What kind of digital footprint do students have as a result of their attendance at university?
Swiping a digital identity card to access the school or library, logging into a virtual learning environment, submitting assessments online or using a cloud or network printer to print, charging that same identity card to pay for meals in the canteen or indeed their printing. When using the VLE provided, clicking links, navigation, patterns of use, reading habits and writing habit can all be recorded. Connecting to campus wifi opens up student personal devices to the same potential for data mining – students are leaving behind them both passive and active digital footprints. But are we being honest with our students about the data that is being collected, or indeed that it is being collected at all? Have we explained why this information is being collected and how it will be used and essentially how it will be stored or for how long? Most importantly do the university have a duty of care to ensure students understand the concept of digital footprint so that they can make informed choices about how and when they will participate?
Uses for the data being collected
There are two types of data which can be collected and used with the intent of improving the student experience at a university;
- collecting information about students activities on campus can help manage timetables, staffing, and equipment availability to reduce bottlenecks and improve services.
- Information about reading and writing habits, VLE use and online submissions can be used to better understand teaching and learning, and to personalise or adapt learning to the student’s needs (Siemens, G., 2013).
However, one option I’m hearing spoken about on our course frequently is that of the recommendations algorithm used by commercial sector companies like amazon and Tesco. This algorithm can take information about a student and make recommendations, for instance, students who took your current course also found this course engaging. As has been pointed out in our tweetorial this week, in many cases, this could open up the possibility of options which a student may not have considered otherwise, lead to a path of study and indeed even career choices which may have been missed without such a recommendation algorithm. However, as much as I can see benefits in this and do enjoy the use of this algorithm in my personal life, I can also see the opportunity for misuse by both the information provider and the student themselves.
There has been extensive concern over the black boxing of the algorithms being used, our lack of understanding of how they work, what information is being used and what the intent is. Yeung (2017) talks of reliance on a mechanism of influence in algorithms of this nature called “nudge”. Where essentially the intention is to gently nudge the consumer in the desired direction, think of Tesco and the vouchers they send out fo money off certain items. Nudging customers to come back to the store and use those vouchers and hopefully also spend more money on things they didn’t intend buying until they enter the store. I can see a similar use of the recommendation algorithm in universities. After all, universities are businesses which need the income of students taking courses, therefore encouraging students to buy more courses would be beneficial.
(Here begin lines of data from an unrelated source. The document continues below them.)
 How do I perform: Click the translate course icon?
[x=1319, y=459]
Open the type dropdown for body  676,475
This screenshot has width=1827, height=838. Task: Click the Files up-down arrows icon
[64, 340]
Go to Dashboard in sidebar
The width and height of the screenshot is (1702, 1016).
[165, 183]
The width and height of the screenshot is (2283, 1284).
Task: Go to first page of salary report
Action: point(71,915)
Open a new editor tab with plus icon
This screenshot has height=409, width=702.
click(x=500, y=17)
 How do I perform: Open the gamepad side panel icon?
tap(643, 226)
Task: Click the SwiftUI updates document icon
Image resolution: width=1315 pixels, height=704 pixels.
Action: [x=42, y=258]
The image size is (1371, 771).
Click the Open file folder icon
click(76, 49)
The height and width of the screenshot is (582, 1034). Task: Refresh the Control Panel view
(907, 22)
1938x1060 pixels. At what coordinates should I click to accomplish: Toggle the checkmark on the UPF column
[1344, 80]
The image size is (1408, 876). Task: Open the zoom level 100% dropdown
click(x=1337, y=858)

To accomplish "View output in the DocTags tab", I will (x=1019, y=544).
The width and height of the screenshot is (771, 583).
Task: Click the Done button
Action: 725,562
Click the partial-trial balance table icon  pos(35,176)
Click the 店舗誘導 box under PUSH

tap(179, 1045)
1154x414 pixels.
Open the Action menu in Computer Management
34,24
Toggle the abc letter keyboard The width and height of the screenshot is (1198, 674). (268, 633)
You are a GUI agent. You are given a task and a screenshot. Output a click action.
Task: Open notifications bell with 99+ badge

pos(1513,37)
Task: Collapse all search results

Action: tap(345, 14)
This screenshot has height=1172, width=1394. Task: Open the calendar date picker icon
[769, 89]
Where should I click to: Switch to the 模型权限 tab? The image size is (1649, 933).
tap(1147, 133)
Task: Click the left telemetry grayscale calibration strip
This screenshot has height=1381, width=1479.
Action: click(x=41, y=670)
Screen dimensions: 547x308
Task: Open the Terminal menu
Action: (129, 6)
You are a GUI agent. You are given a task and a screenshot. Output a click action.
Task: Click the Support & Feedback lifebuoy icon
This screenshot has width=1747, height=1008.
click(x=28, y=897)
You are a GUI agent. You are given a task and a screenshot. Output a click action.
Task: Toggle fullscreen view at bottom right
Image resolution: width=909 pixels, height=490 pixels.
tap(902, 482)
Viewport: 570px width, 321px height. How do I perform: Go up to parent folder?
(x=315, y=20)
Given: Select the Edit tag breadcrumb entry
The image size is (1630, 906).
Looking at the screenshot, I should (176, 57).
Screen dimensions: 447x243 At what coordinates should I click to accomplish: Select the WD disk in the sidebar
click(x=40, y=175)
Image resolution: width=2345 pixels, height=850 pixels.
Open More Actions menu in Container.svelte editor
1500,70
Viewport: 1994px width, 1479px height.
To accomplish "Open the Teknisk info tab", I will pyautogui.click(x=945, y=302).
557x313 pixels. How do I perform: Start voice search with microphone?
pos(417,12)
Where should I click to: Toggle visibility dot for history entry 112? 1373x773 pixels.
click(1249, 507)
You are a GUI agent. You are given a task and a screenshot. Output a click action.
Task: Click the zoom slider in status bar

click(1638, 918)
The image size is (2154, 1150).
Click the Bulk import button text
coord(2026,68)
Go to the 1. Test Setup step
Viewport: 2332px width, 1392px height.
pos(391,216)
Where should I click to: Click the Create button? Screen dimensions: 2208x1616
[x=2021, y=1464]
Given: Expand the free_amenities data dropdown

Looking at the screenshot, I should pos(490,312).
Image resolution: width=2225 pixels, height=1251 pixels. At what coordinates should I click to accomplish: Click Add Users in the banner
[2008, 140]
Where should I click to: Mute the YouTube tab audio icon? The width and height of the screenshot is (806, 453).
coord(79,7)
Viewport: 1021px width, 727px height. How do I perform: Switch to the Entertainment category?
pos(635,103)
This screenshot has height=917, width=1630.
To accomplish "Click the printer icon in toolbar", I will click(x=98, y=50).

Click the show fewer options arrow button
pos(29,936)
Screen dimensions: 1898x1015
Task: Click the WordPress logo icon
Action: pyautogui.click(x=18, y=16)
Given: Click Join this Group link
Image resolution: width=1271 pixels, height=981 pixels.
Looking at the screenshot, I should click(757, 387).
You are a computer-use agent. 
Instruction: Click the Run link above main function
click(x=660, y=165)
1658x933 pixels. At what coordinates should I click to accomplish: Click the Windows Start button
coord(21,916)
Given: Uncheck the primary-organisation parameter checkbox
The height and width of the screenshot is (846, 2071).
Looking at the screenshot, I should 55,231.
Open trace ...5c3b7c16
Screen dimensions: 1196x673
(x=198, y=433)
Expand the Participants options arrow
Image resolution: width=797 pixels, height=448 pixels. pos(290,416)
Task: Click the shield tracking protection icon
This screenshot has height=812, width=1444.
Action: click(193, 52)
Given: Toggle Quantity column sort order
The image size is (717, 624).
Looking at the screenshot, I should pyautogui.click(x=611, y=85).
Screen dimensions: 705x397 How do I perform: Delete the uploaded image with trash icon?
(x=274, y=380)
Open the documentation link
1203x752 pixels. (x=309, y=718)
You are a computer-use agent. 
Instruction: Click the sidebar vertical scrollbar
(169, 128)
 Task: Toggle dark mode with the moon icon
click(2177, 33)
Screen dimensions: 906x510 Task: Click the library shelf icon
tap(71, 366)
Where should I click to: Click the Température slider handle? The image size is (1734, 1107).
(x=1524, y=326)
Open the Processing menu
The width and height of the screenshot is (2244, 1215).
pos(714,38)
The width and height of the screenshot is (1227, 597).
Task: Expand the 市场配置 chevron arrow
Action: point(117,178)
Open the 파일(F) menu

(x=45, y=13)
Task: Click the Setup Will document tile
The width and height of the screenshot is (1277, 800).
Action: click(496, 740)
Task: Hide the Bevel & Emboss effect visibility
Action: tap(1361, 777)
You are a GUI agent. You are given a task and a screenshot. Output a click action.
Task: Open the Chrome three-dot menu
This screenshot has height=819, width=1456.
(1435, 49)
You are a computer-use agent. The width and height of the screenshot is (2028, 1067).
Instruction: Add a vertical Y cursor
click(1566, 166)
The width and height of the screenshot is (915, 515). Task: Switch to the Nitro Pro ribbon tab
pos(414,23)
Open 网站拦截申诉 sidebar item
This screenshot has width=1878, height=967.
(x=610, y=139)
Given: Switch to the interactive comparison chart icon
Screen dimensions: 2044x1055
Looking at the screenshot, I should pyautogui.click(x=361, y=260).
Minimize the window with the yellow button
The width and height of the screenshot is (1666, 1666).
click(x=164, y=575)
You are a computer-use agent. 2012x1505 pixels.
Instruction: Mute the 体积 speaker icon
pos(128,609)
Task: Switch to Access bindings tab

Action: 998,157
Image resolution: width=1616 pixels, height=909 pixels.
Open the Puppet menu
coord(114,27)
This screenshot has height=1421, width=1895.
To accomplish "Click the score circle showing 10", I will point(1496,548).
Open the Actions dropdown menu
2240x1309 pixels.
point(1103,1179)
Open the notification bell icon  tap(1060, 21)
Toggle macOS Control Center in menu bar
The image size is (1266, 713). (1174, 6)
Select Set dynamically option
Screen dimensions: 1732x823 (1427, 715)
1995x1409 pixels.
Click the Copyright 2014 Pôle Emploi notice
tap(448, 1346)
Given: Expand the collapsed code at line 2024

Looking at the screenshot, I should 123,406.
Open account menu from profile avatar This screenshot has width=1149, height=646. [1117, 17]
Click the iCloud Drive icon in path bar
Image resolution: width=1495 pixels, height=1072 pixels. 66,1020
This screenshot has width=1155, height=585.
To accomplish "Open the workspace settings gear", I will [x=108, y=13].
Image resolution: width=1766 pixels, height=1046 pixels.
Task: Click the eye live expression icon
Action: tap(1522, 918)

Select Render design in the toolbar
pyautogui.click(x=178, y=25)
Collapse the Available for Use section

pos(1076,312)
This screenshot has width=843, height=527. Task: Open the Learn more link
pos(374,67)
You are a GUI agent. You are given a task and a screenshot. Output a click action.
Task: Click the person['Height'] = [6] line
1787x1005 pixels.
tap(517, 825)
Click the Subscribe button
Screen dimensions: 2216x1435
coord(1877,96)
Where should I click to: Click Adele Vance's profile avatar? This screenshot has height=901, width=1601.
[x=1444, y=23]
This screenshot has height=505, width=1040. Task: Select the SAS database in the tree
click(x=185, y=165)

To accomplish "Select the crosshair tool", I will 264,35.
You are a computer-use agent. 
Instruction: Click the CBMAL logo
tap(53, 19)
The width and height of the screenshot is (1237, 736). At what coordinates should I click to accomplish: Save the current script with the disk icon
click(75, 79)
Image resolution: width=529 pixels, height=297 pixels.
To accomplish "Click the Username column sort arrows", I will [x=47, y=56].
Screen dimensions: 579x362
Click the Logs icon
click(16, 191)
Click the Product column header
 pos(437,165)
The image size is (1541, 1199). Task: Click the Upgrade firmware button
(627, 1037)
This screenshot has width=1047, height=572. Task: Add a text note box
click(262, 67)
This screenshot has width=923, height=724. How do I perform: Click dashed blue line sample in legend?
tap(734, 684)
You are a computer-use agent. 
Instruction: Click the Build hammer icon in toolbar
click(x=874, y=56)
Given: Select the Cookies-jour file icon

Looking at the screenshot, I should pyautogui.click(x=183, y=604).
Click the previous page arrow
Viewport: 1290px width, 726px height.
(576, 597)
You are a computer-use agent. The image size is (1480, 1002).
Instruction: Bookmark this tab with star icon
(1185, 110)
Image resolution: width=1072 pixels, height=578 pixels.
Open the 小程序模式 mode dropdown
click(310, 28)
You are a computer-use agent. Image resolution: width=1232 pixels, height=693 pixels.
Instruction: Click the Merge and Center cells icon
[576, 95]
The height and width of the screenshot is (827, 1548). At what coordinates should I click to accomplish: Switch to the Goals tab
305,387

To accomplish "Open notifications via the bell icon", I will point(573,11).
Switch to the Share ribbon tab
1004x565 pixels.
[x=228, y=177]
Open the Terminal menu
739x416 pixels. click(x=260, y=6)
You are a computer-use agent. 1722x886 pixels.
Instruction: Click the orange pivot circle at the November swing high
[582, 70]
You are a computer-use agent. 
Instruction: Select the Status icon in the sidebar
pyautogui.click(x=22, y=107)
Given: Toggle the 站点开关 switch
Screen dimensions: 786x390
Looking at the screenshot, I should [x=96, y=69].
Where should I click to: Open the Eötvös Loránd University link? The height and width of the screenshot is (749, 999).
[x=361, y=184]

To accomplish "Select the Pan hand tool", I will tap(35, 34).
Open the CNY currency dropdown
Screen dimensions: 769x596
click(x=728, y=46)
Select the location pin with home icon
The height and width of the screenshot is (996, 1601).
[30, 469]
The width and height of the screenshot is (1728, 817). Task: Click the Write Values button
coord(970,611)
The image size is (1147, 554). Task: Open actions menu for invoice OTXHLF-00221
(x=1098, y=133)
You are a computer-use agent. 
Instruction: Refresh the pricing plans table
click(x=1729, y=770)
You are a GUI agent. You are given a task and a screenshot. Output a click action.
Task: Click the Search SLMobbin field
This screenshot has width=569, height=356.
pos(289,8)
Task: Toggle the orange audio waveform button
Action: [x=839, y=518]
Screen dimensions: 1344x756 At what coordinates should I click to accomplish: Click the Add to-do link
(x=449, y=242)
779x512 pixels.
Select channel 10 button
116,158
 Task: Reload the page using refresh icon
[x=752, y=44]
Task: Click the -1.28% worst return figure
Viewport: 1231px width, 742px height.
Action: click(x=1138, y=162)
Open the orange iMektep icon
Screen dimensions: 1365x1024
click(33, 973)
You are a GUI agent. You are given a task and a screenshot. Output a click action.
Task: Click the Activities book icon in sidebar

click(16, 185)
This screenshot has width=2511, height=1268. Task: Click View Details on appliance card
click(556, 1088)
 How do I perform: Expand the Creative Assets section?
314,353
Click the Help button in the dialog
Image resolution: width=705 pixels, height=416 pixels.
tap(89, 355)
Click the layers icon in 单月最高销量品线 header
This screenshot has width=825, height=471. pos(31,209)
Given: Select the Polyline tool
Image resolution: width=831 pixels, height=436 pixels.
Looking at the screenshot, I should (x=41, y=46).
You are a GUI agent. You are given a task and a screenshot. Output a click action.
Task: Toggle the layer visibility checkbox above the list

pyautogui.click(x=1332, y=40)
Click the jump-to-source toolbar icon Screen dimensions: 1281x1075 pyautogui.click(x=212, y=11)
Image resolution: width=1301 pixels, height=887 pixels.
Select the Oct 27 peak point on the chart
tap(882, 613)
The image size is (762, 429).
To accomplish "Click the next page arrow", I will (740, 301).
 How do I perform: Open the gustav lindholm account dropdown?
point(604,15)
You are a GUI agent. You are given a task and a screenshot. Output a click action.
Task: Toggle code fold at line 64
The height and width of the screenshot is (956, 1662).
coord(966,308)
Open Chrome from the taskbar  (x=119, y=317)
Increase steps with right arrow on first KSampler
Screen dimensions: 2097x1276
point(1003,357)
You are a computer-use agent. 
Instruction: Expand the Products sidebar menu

There is another potential for misuse of this algorithm that doesn’t seem to have been addressed in our conversations this week and that is from the student. Depending on the information and recommendations given, could a student chose courses based on the perception that one may be easier than another, from student reviews and feedback, much like the students who currently chose courses based on assessment criteria because they don’t like group work or don’t want to sit an exam? Does this press higher education into a consumer culture against the premise of improving learning or understanding education where students don’t chose studies based on things they want to learn but rather on an easier route to attaining the big bit of paper with the university crest on it?
Siemens, G., 2013. Learning Analytics: The Emergence of a Discipline. The American behavioral scientist, 57(10), pp.1380–1400.
Yeung, K., 2017. “Hypernudge”: Big Data as a mode of regulation by design. Information, Communication and Society, 20(1), pp.118–136.